(Extrait)

Veiller à l’autonomisation des femmes et à leur véritable participation, sur un pied d’égalité, aux processus de prise de décisions concernant le désarmement et la maîtrise des armements pourrait déboucher sur des résultats politiques plus inclusifs, plus efficaces et plus durables.
L’excès des dépenses militaires freine la croissance économique et peut avoir des conséquences sociales et politiques néfastes. Enrayer la prolifération des armes et en réduire la facilité d’accès peut contribuer à lutter contre le recrutement et l’utilisation d’enfants soldats. S’ils ont la possibilité de gagner décemment leur vie, les jeunes hommes ont toutes les chances de se détourner des groupes armés et des bandes organisées. Si elle est adaptée, la réglementation des armes contribue à prévenir le trafic d’armes à l’appui de la traite des êtres humains, des formes contemporaines d’esclavage et du travail forcé.
Les mesures de désarmement peuvent réduire les dépenses militaires et permettre une réorientation des ressources/dépenses publiques vers des initiatives sociales et économiques propres à renforcer l’égalité.

Données d'ancrage par coordonnées de pixels
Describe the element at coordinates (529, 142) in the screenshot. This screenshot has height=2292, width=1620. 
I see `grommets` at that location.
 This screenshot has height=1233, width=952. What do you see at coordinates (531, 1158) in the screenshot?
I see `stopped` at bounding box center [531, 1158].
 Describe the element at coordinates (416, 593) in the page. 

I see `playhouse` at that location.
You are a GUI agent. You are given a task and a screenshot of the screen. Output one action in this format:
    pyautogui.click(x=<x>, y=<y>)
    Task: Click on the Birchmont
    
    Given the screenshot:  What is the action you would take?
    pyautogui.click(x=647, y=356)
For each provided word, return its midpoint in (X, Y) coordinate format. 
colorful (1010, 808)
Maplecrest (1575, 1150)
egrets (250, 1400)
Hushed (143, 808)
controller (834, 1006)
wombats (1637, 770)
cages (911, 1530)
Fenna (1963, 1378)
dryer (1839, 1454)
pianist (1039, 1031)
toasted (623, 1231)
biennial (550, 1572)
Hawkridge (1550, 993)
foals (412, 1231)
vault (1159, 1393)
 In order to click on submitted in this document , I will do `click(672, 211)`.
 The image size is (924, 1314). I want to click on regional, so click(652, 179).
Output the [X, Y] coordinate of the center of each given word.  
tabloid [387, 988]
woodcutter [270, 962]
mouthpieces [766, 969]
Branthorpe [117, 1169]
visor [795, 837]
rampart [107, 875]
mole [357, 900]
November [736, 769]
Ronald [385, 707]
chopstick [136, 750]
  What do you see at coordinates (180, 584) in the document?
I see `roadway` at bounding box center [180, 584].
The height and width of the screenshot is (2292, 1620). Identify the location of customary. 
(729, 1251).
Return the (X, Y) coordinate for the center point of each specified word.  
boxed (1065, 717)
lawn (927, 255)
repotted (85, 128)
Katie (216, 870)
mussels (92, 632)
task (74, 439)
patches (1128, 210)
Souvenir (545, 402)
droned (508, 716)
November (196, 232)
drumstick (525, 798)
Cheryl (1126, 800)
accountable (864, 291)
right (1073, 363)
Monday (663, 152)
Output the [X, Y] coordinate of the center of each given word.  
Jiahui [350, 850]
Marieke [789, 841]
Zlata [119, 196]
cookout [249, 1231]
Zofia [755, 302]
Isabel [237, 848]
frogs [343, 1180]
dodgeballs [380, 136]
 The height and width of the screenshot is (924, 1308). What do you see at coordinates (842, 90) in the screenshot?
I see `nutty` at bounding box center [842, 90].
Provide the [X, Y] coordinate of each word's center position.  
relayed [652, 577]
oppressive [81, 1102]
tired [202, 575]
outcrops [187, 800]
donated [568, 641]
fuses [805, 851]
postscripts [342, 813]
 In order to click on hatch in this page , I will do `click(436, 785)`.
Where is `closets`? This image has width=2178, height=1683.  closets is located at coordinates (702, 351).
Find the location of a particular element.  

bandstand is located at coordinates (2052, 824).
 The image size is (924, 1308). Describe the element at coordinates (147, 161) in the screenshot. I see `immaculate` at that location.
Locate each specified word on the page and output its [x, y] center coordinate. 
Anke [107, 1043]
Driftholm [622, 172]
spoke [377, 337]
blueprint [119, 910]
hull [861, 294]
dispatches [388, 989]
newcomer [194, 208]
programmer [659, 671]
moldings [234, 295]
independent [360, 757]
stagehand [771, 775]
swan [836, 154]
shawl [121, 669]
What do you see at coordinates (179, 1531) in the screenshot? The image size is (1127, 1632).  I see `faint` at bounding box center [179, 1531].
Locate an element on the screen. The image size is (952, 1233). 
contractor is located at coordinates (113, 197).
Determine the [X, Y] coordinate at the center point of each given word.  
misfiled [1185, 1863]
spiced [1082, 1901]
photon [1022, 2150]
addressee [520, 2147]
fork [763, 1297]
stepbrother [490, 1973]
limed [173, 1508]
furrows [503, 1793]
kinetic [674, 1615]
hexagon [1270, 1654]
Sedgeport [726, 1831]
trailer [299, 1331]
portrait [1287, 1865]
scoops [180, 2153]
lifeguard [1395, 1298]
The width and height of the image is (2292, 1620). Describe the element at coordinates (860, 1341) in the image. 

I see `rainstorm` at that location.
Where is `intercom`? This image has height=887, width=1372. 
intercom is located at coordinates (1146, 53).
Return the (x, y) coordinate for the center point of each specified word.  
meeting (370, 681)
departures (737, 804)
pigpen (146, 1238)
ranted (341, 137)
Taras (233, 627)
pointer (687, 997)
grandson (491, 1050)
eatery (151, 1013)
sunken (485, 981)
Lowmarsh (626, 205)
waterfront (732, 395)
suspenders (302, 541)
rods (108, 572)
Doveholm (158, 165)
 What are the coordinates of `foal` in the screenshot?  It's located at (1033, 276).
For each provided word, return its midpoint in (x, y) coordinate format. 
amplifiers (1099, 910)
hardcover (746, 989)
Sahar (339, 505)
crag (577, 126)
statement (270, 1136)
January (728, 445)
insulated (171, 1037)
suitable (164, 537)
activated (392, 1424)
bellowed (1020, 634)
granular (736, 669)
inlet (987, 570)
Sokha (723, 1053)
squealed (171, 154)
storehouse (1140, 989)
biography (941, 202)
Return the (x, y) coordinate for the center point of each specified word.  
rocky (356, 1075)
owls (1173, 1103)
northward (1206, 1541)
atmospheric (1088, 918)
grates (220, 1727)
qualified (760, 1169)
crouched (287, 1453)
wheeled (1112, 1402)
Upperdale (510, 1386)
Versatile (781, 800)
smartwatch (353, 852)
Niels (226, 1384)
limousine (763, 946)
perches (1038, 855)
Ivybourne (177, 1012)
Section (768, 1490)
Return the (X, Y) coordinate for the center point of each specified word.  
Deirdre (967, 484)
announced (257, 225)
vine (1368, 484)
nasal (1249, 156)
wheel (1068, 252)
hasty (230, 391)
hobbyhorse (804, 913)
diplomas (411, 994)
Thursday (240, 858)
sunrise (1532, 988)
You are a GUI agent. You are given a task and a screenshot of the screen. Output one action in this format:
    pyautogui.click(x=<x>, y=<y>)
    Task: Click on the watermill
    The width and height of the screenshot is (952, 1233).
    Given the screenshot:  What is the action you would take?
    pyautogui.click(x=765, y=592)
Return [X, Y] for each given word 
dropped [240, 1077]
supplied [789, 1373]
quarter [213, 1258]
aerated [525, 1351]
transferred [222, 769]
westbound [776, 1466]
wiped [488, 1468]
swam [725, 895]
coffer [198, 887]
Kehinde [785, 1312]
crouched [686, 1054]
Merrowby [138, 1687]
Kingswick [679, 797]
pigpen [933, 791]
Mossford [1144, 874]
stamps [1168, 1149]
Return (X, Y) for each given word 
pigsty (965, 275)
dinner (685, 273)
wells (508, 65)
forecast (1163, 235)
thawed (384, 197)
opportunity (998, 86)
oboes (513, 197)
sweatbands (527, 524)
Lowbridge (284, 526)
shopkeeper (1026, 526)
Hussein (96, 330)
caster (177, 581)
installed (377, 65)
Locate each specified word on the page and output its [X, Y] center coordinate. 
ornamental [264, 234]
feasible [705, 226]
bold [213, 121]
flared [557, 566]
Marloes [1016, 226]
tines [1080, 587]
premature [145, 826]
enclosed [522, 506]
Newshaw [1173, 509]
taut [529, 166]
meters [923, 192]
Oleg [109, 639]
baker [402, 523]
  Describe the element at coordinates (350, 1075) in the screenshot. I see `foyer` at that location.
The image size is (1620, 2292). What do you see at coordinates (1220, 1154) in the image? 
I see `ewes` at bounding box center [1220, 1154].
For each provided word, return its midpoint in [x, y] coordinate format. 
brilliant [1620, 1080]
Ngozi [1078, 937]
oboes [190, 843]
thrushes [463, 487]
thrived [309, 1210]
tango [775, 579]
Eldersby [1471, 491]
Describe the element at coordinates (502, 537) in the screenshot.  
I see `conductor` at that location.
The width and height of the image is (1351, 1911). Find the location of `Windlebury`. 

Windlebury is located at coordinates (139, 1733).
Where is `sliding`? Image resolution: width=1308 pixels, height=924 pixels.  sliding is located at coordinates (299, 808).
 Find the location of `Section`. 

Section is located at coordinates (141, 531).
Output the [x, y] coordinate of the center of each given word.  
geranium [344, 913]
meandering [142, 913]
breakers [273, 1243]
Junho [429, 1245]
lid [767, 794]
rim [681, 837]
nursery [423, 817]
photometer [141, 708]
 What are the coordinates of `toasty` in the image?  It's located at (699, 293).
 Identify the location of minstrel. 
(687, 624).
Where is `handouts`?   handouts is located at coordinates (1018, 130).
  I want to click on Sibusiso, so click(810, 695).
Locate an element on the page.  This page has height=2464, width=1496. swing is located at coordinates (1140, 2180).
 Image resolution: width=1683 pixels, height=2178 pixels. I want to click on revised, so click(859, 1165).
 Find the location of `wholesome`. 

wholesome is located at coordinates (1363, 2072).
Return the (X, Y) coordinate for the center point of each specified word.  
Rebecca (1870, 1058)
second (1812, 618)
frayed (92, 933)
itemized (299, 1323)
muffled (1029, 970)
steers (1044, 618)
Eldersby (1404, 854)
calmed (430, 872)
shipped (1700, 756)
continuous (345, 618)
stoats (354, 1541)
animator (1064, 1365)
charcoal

(Activité A) Recopiez le passage de l'extrait sur le désarmement qui va de « Les mesures de » jusqu'à « à renforcer l’égalité. ».
(Activité B) D'après l'extrait sur le désarmement, quel effet l'excès des dépenses militaires a-t-il sur la croissance économique ?
Vous n'avez pas besoin des entrées.

(Résultat de l'exercice A)
Les mesures de désarmement peuvent réduire les dépenses militaires et permettre une réorientation des ressources/dépenses publiques vers des initiatives sociales et économiques propres à renforcer l’égalité.

(Résultat de l'exercice B) Il freine la croissance économique.